Q. No problem with your lawyer; is that right?
A. No, sir.
Q. All right. After a full discussion of your case, Mr. Belton, whose decision was it to plead guilty to these offenses?
A. Mine.
Q. All right. Has anyone influenced you or promised you anything, or is there any reward or hope of reward to get you to plead guilty?
A. No, sir.
Q. Have there been any threats made against you or any force or intimidation used against you to compel you to plead guilty?
A. No, sir.
Q. I want to make sure, Mr. Belton. Sometimes after a person pleads guilty and after they go to jail or whatever happens, they start writing these letters and telling that it wasn't free and voluntarily, that they weren't ever explained the law.

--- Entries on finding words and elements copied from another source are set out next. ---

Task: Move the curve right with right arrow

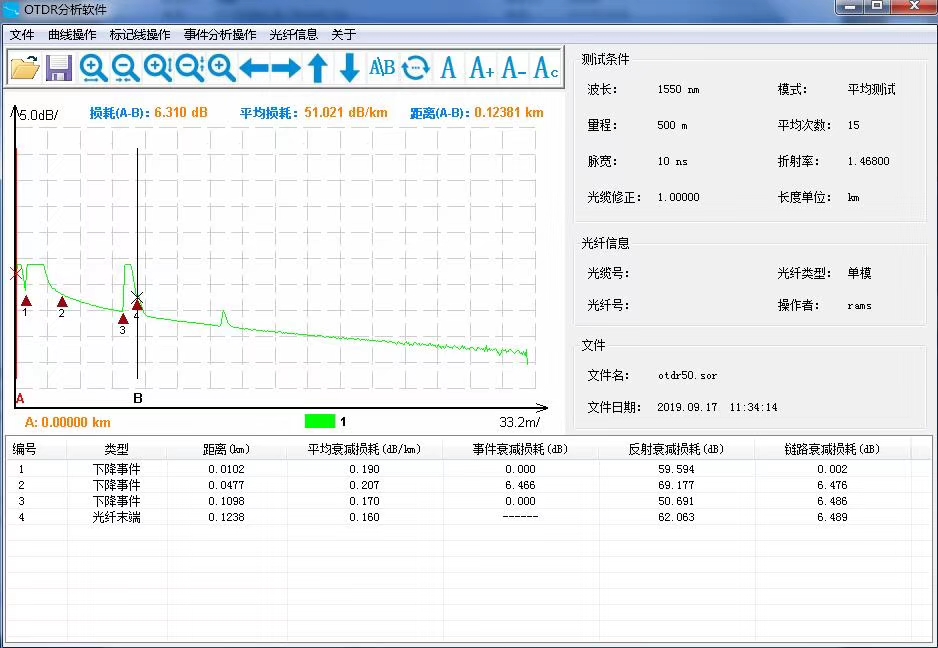Action: pyautogui.click(x=286, y=68)
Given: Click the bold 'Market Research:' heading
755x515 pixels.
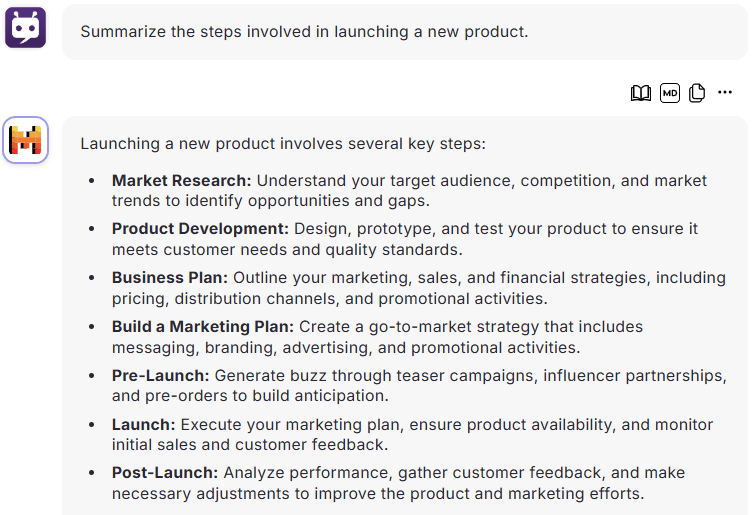Looking at the screenshot, I should pyautogui.click(x=182, y=180).
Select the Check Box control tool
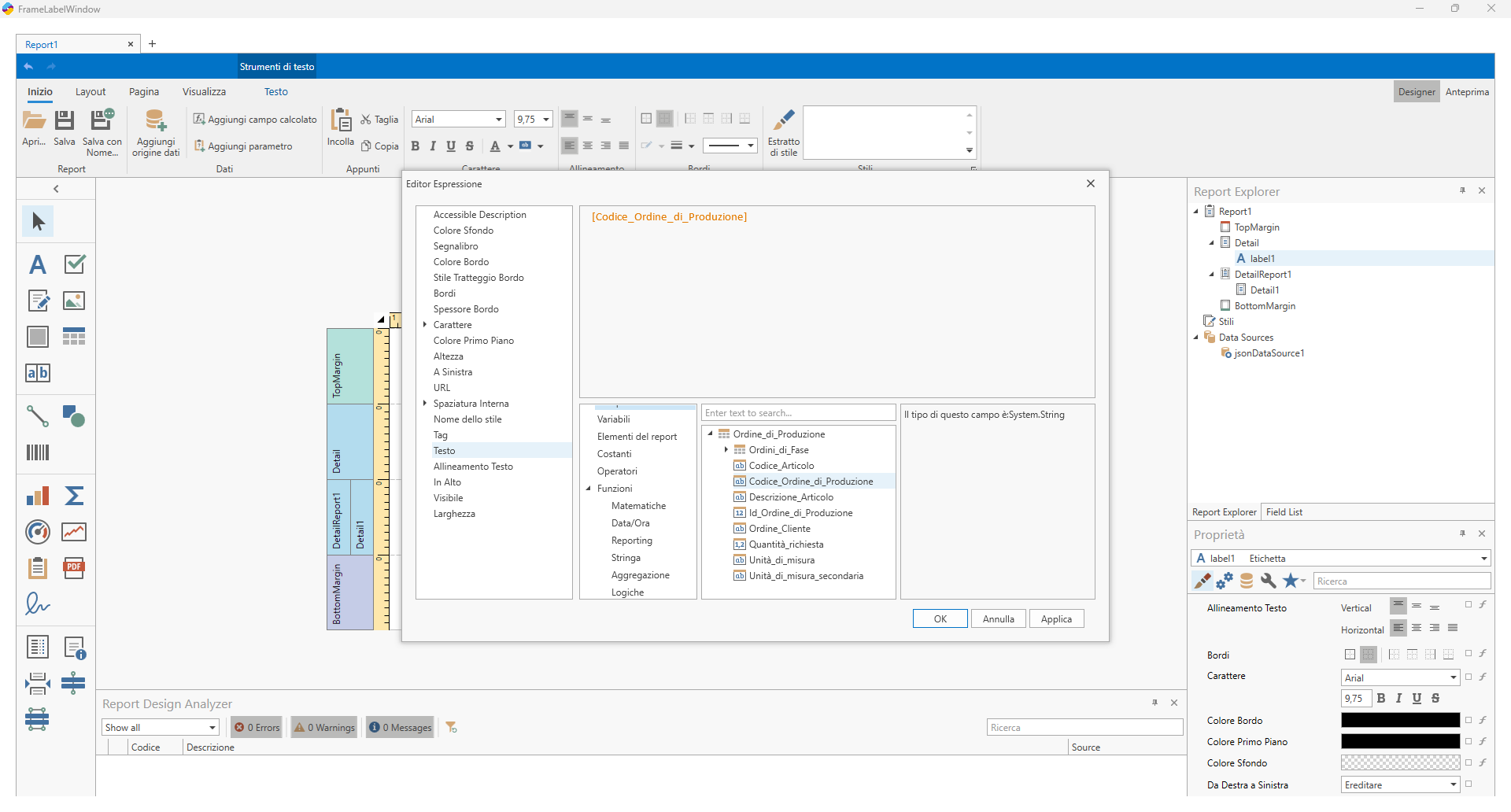 point(74,264)
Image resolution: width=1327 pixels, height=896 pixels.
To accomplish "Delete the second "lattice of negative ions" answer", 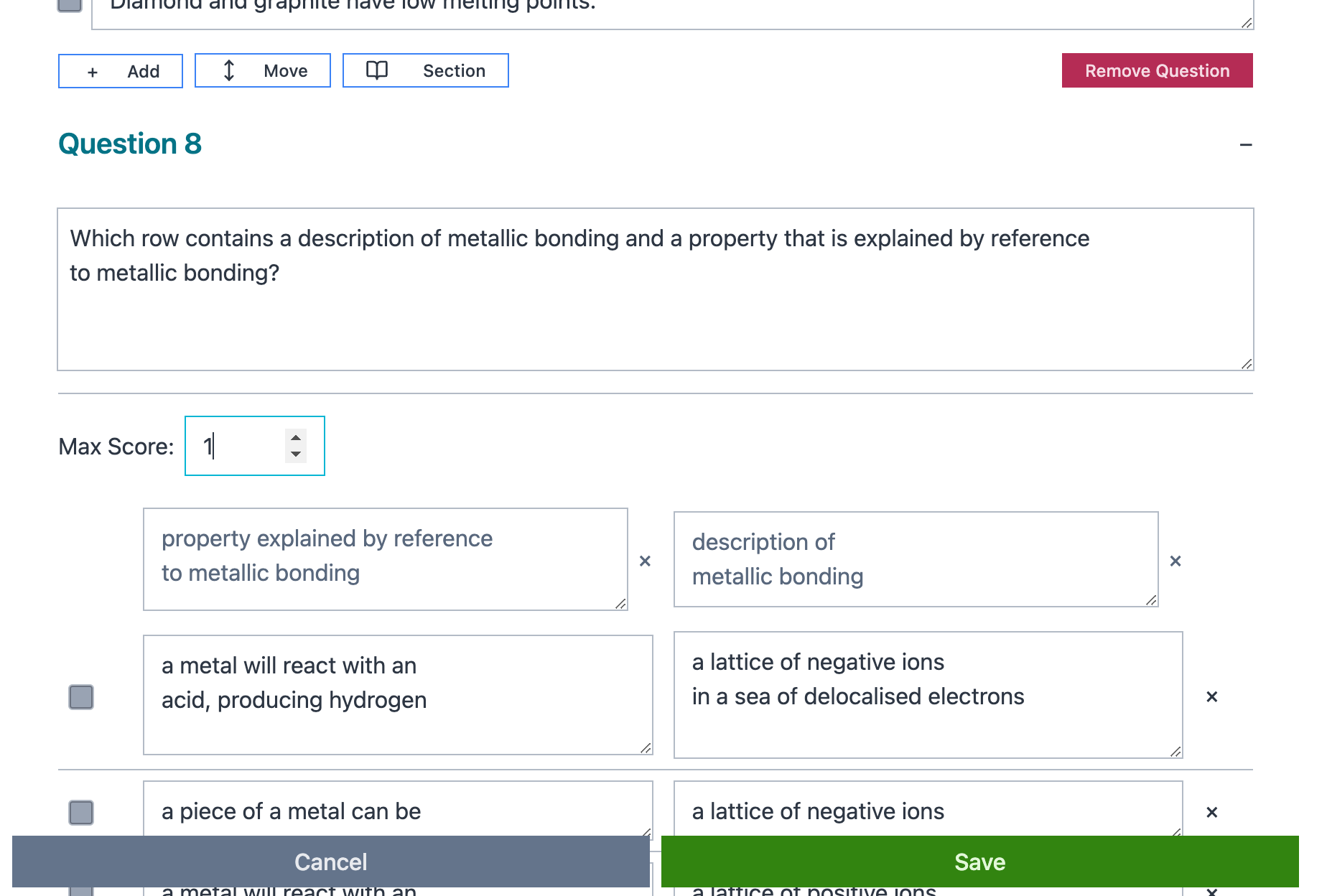I will 1211,812.
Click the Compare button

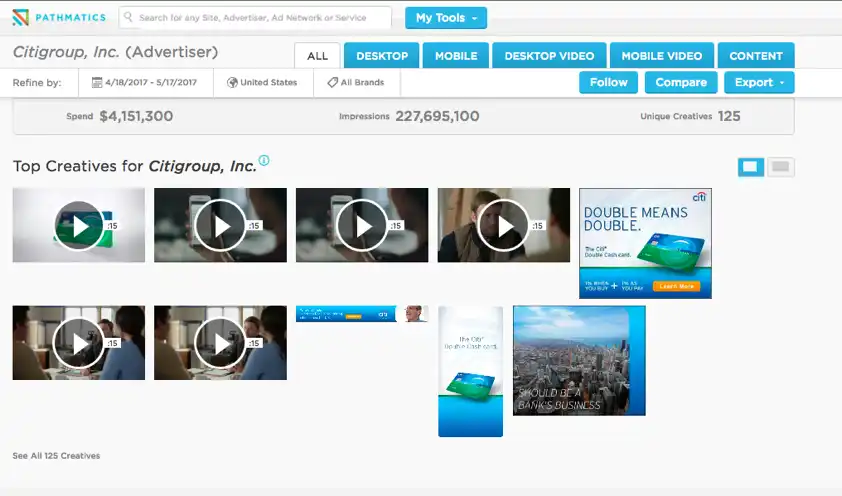pos(681,82)
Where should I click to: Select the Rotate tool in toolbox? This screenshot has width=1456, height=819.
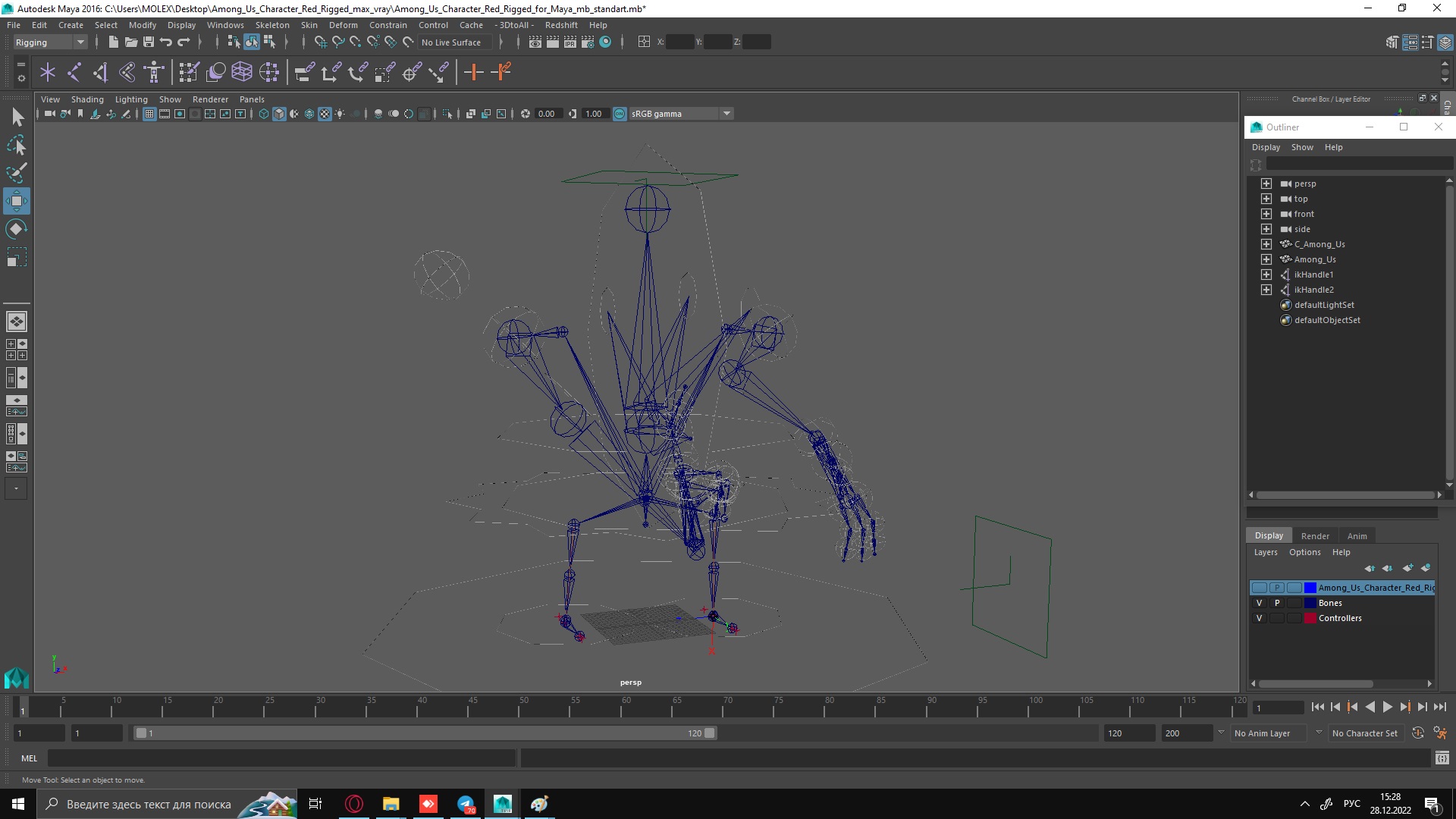[17, 229]
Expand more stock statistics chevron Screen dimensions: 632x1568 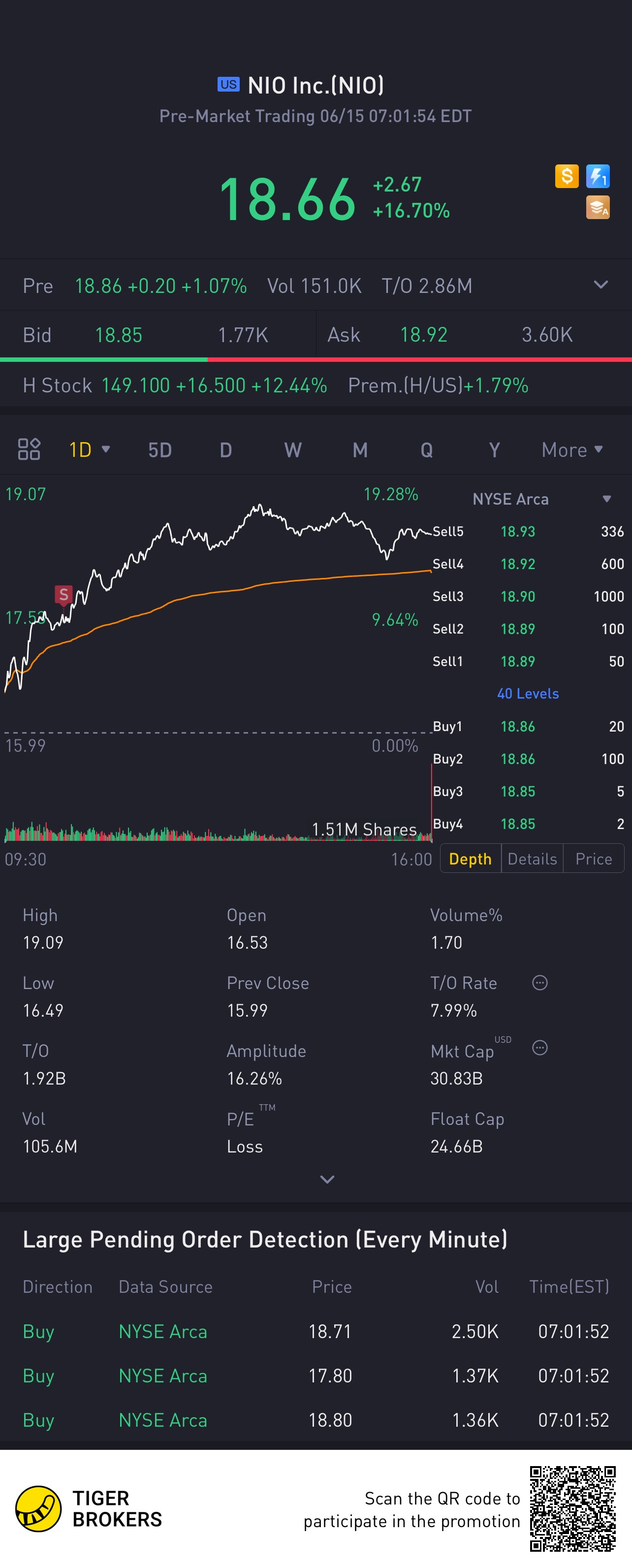(x=327, y=1180)
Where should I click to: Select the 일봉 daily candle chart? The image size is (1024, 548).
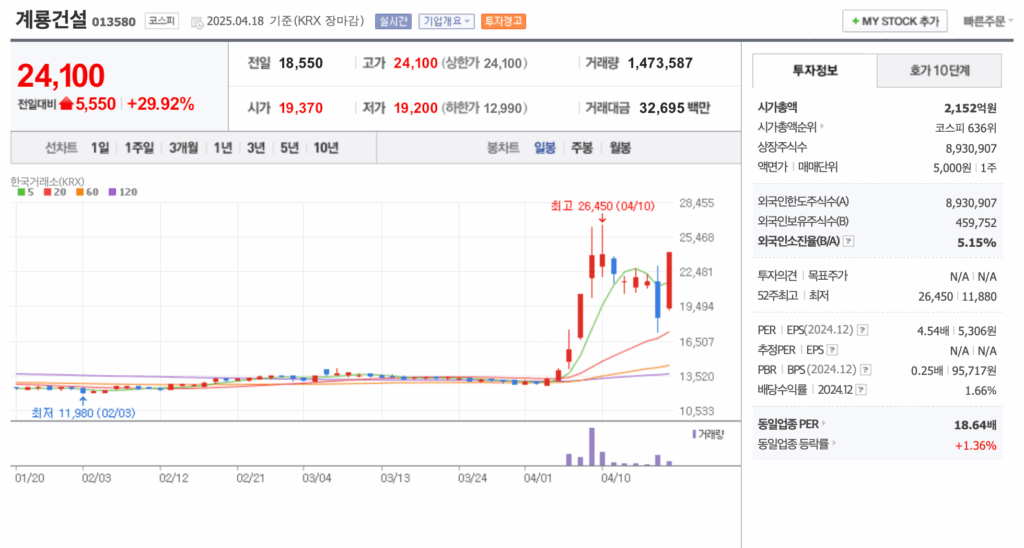[545, 148]
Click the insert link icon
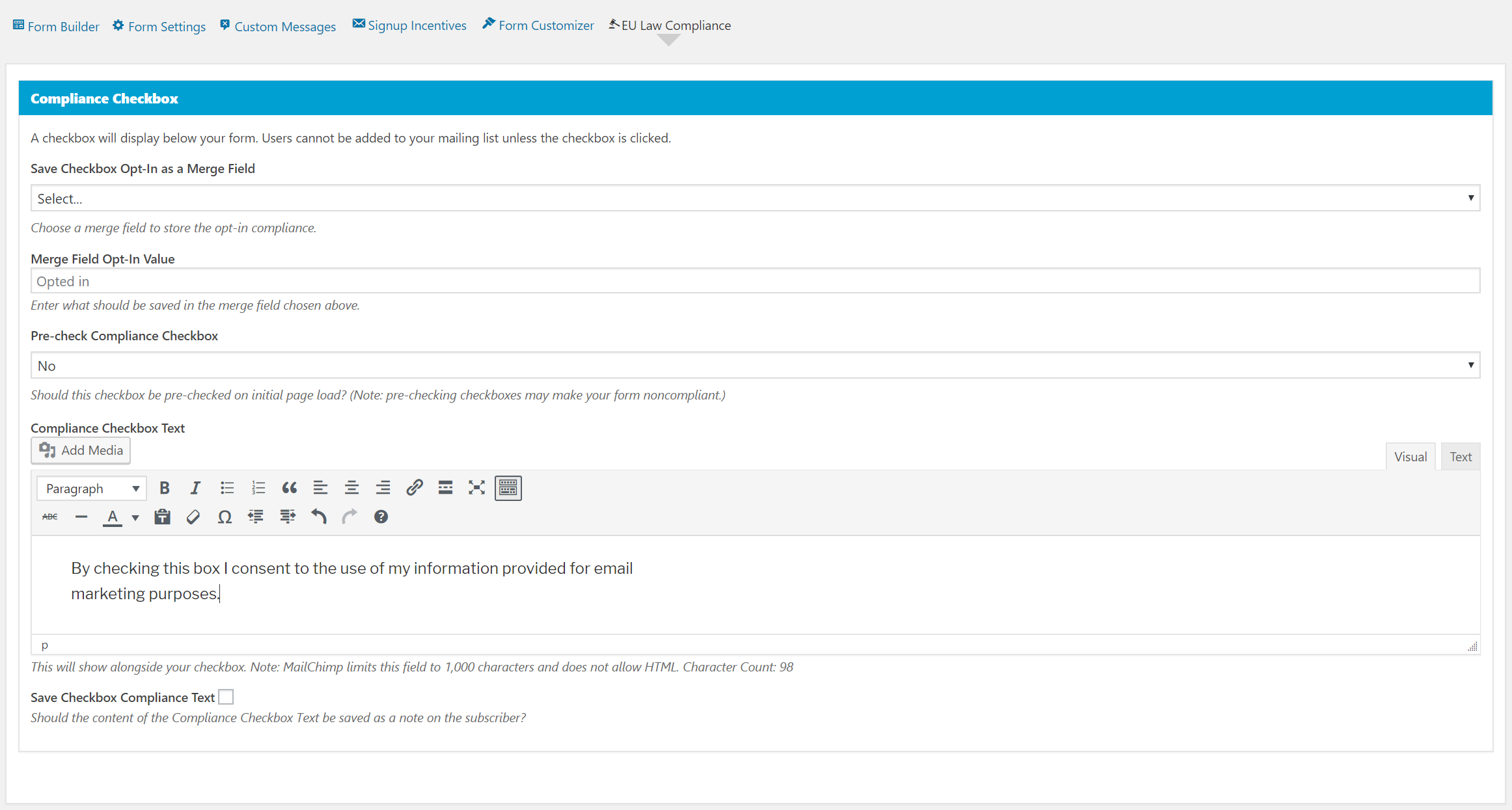Image resolution: width=1512 pixels, height=810 pixels. pos(414,488)
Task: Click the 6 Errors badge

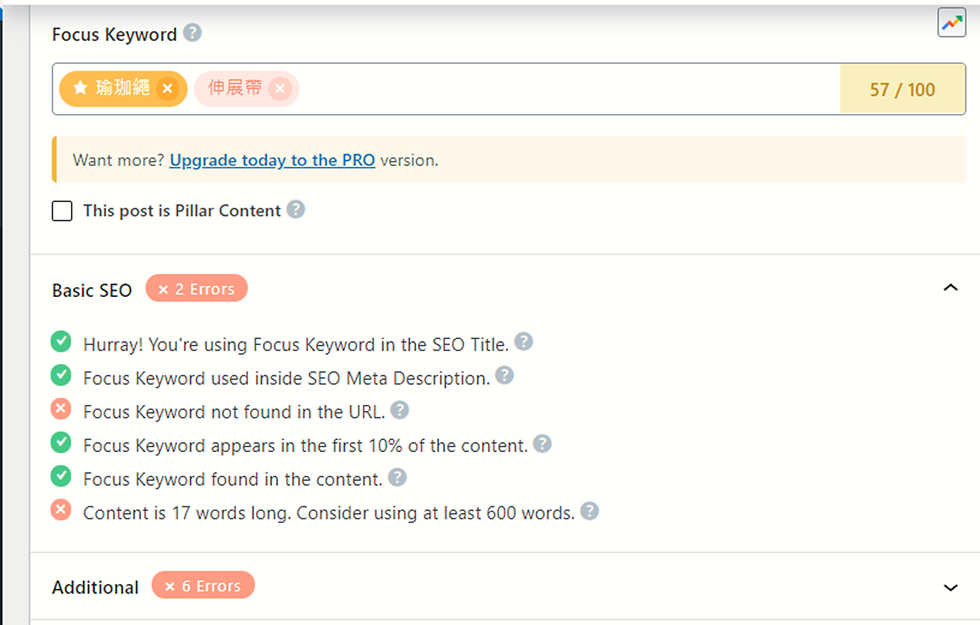Action: (x=203, y=586)
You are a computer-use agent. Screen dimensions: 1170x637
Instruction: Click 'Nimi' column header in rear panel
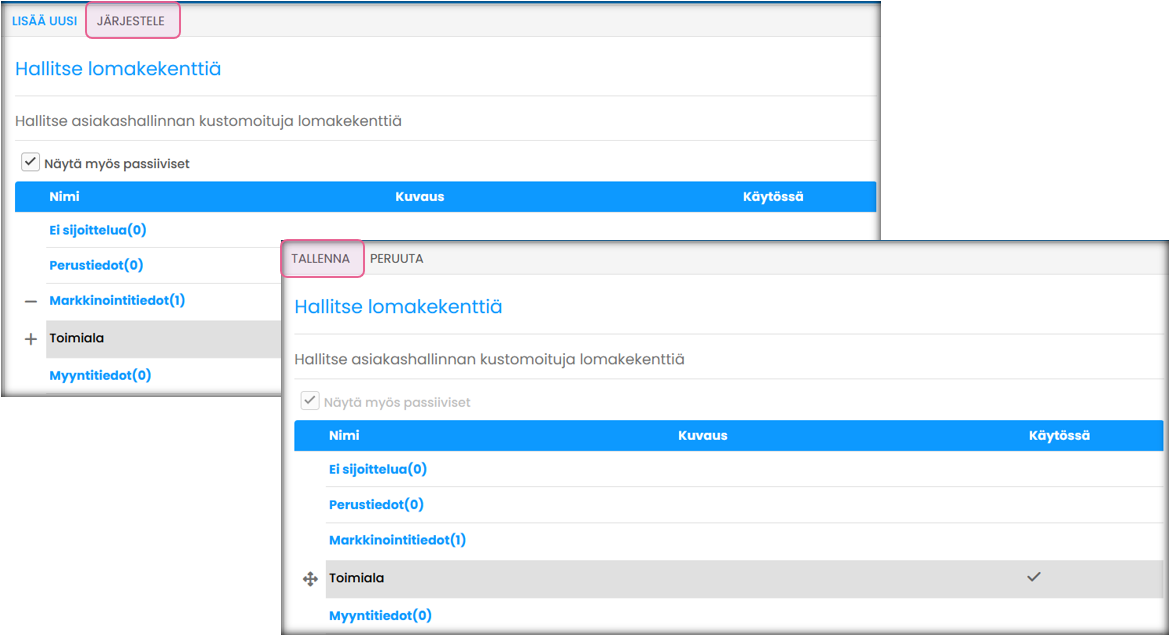64,197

And it's all these types of things, or that somebody got them to do it, either their family members, or their lawyer, or the police, or whoever it might be. I want to make sure that's not the case in your situation. This is your decision and yours alone; is that right?
A. Yes, sir.

¶ 12. Where the record and prior sworn testimony belie such a claim, an evidentiary hearing is not required. Templeton v. State, 725 So.2d 764(¶ 11) (Miss. 1998). We apply a strong presumption of validity to a statement made under oath. Id. When we compare Belton's previous sworn testimony during his guilty plea with his current claims, "the latter is practically rendered a `sham.'" Id.